AXE has a new add out, and it follows the typical “sex sells” frame work until the last few seconds.
Love it. Astronauts are sexy. They fly SPACE SHIPS for god sake. Is there anything more manly then exploring what has never been explored before? Looking good at the beach is all fun and games, but astronauts change the course of human history. They live a life we can only begin to imagine.
Take this picture for example.
Now, consider who is taking this picture. When this picture was taken, every human being alive was in the view finder except him. In front of him was everything that history as known. Behind him is the vast unknown. At this moment in time, he is absolutely alone. Our galaxy is huge, and we spend all our time worrying about what happens on our blue dot. The amount of space yet to been seen by human eyes is literally unimaginable. What we know is insignificant compared to what exists.

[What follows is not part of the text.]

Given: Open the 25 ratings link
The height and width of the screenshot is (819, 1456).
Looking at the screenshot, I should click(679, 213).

We owe our continuing existence to the men and women who push technology and physiology to the limits. Damn straight they should get the girl.

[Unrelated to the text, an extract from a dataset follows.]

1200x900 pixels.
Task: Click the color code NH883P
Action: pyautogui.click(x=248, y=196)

In a few weeks the Mars Science Laboratory will land on Sol-3 and begin its mission to search for life. Code named Curiosity; the rover was launched in November of 2011 and has been travelling through space for 8 months. Its mission is to search for life and investigate the Martian climate and geology for future manned missions to the planet. This is incredibly exciting for a space geek like me who’s been dreaming of living on Mars for quite some time. Curiosity is quite a bit bigger than other rovers and equipped with instruments much more sensitive than other missions. Hopefully NASA will use it to confirm past findings from other missions.

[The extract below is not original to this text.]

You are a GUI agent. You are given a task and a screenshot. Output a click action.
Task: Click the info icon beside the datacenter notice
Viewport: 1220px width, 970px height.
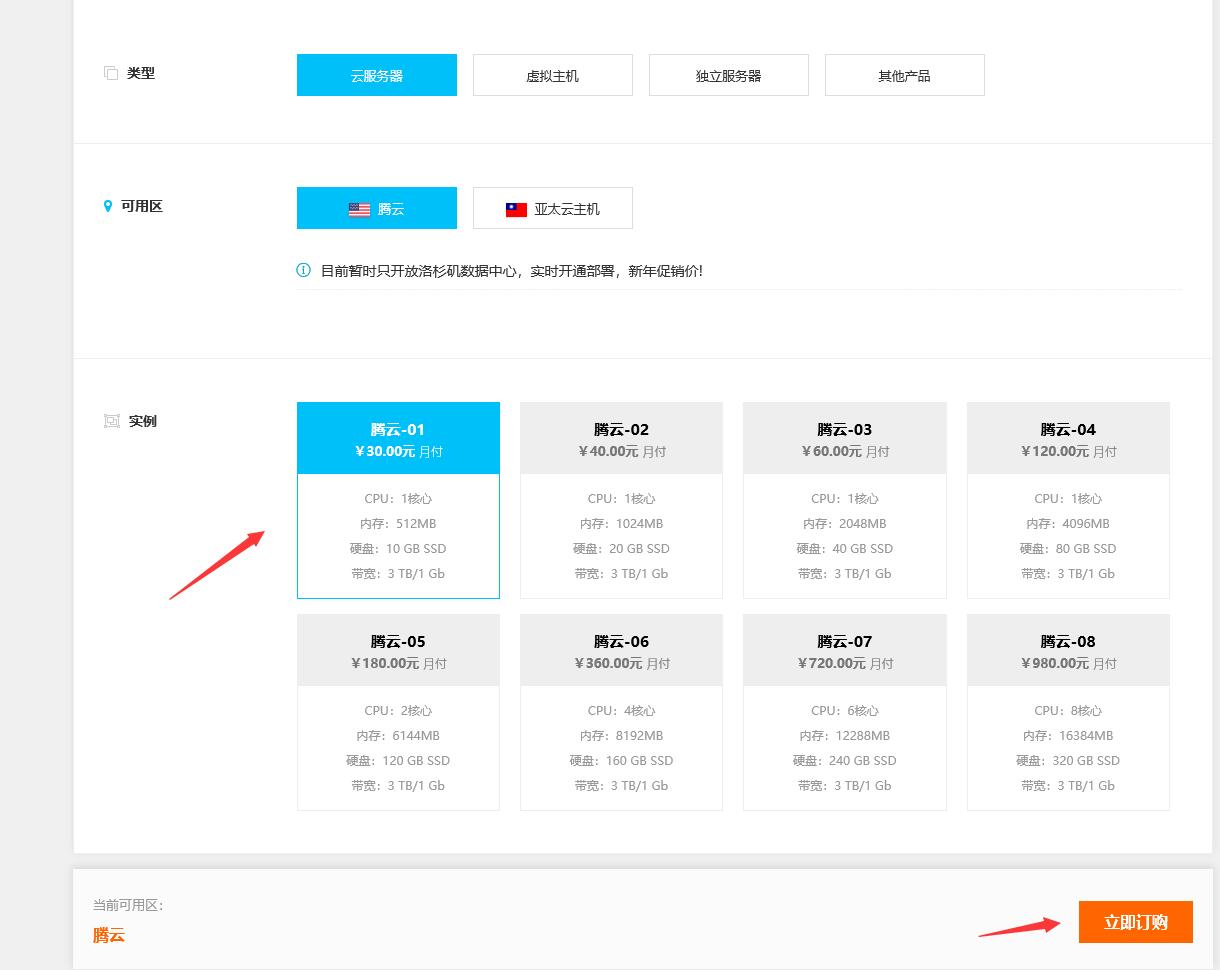[304, 270]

What findings? Well, some people believe life was already found on Mars. You see, data is a funny thing; if you can’t read it properly, you see nothing but noise. As an example, the first exoplanet was discovered using a special technique, and when the data was looked over, it turns out we had recorded evidence of several planets; we just didn’t know what we were looking for.
Back to Viking and its life signs. Turns out, 1 out of 4 tests were positive for life. Now, I don’t know about you, but if I got a positive result on a medical test, I would damn sure check again. For whatever reason, we’ve waited 36 years to double check. The data was also tested based on what we understood of life at the time, and since then it’s grown. (I’m so punny). So, we have new criteria and better instruments. Let’s just hope they don’t land in the desert.
Speaking of landing, Mars has a lot of ground to cover. It has roughly the same land mass as earth. There are many places on earth you could land and have a hard time finding life. However, if I was a betting man I would check where there were signs of life. Again, for some reason we have ignored the giant clouds of methane that are in the Marian atmosphere. Being that methane is a by-product of life, I would think that would be a place to check.
As you no doubt heard, SpaceX made history last month by launching the first commercial payload to the International Space Station. Just sit back and think about that for a second; we now have companies sending goods to people that are living in space. The sad part is of course that you may not have heard about it; it seems the event went by without much fanfare. People don’t understand the importance of this event. This is a company that is planning on sending people to Mars. Don’t you people want to go to Mars?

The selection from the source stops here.